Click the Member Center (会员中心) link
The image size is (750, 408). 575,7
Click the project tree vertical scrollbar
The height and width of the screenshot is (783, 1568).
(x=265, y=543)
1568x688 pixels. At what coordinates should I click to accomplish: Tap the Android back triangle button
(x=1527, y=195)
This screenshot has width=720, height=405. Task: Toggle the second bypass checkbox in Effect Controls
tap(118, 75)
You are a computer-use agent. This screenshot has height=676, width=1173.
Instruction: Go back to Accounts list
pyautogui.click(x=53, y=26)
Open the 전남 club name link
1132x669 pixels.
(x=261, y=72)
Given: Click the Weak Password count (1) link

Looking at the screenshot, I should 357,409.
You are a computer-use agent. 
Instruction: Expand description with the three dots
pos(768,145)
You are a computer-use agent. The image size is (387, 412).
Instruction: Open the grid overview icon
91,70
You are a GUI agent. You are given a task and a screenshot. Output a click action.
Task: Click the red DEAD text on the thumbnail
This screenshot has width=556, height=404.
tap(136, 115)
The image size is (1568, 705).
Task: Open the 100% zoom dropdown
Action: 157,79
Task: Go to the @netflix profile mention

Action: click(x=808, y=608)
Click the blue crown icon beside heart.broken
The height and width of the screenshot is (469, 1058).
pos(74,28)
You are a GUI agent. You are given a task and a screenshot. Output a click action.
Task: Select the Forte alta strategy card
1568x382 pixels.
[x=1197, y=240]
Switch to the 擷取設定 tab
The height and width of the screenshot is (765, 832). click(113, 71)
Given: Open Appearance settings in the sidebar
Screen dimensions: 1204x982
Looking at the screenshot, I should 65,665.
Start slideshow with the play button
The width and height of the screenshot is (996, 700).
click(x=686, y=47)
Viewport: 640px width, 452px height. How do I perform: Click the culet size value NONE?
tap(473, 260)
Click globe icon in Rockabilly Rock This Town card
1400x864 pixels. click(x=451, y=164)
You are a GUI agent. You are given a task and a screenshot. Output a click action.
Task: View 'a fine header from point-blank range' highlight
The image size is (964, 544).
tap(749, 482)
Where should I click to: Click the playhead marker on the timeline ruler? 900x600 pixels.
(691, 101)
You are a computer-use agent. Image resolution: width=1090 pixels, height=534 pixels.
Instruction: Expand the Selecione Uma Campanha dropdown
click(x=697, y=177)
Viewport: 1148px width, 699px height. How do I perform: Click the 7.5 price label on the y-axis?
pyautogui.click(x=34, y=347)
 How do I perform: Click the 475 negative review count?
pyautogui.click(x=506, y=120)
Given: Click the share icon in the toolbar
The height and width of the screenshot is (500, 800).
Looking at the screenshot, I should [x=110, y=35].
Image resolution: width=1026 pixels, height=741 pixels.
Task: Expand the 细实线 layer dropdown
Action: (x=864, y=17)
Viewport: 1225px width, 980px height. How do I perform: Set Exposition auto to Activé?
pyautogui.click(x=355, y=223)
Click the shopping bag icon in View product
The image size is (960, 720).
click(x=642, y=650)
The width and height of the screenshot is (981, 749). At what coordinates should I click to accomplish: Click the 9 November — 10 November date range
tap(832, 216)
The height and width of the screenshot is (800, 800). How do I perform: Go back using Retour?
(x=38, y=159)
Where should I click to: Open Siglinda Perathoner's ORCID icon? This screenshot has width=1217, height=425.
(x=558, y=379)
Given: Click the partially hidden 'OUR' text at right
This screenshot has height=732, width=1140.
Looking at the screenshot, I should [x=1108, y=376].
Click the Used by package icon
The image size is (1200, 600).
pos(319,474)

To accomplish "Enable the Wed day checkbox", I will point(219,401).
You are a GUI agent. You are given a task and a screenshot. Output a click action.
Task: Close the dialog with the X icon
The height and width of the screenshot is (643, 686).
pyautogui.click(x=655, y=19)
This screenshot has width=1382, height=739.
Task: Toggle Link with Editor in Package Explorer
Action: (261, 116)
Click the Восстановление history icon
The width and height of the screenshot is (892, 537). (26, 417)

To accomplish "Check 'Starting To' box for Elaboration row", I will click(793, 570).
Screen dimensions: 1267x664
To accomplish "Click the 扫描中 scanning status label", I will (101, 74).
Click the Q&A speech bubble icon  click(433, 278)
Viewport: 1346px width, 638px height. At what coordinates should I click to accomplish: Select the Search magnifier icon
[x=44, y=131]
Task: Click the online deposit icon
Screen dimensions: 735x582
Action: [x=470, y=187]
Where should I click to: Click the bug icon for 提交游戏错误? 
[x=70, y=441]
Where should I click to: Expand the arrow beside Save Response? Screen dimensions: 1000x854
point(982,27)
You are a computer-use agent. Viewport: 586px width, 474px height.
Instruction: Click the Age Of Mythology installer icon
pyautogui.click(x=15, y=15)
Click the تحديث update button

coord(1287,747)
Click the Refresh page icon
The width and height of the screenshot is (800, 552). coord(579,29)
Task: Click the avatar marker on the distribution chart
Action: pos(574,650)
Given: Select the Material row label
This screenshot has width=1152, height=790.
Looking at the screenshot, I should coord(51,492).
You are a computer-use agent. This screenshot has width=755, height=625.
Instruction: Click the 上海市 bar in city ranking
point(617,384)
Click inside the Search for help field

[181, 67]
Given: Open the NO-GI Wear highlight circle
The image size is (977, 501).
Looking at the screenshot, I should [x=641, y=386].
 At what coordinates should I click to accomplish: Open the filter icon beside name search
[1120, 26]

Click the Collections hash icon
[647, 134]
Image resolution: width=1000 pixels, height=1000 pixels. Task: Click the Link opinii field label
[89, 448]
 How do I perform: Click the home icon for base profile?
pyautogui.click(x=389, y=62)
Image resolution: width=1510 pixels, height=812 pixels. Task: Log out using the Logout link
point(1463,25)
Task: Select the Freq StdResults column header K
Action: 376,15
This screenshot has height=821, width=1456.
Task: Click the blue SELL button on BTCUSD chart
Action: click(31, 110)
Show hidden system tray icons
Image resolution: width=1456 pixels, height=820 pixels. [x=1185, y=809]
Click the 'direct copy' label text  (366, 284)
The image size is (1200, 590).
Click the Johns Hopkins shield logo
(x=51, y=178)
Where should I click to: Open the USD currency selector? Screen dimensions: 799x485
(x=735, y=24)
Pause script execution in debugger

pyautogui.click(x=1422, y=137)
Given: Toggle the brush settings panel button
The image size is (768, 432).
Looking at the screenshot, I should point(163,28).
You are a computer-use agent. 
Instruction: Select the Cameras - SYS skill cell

● ● ● ●

Task statement
In the entries above, restate word for word the lines between the one holding "The image size is (960, 720)." and the one holding "Task: Close the dialog with the X icon", inclusive, and nothing besides.

Answer to the exercise
The image size is (960, 720).
click(x=642, y=650)
The width and height of the screenshot is (981, 749). At what coordinates should I click to accomplish: Click the 9 November — 10 November date range
tap(832, 216)
The height and width of the screenshot is (800, 800). How do I perform: Go back using Retour?
(x=38, y=159)
Where should I click to: Open Siglinda Perathoner's ORCID icon? This screenshot has width=1217, height=425.
(x=558, y=379)
Given: Click the partially hidden 'OUR' text at right
This screenshot has height=732, width=1140.
Looking at the screenshot, I should [x=1108, y=376].
Click the Used by package icon
The image size is (1200, 600).
pos(319,474)

To accomplish "Enable the Wed day checkbox", I will point(219,401).
You are a GUI agent. You are given a task and a screenshot. Output a click action.
Task: Close the dialog with the X icon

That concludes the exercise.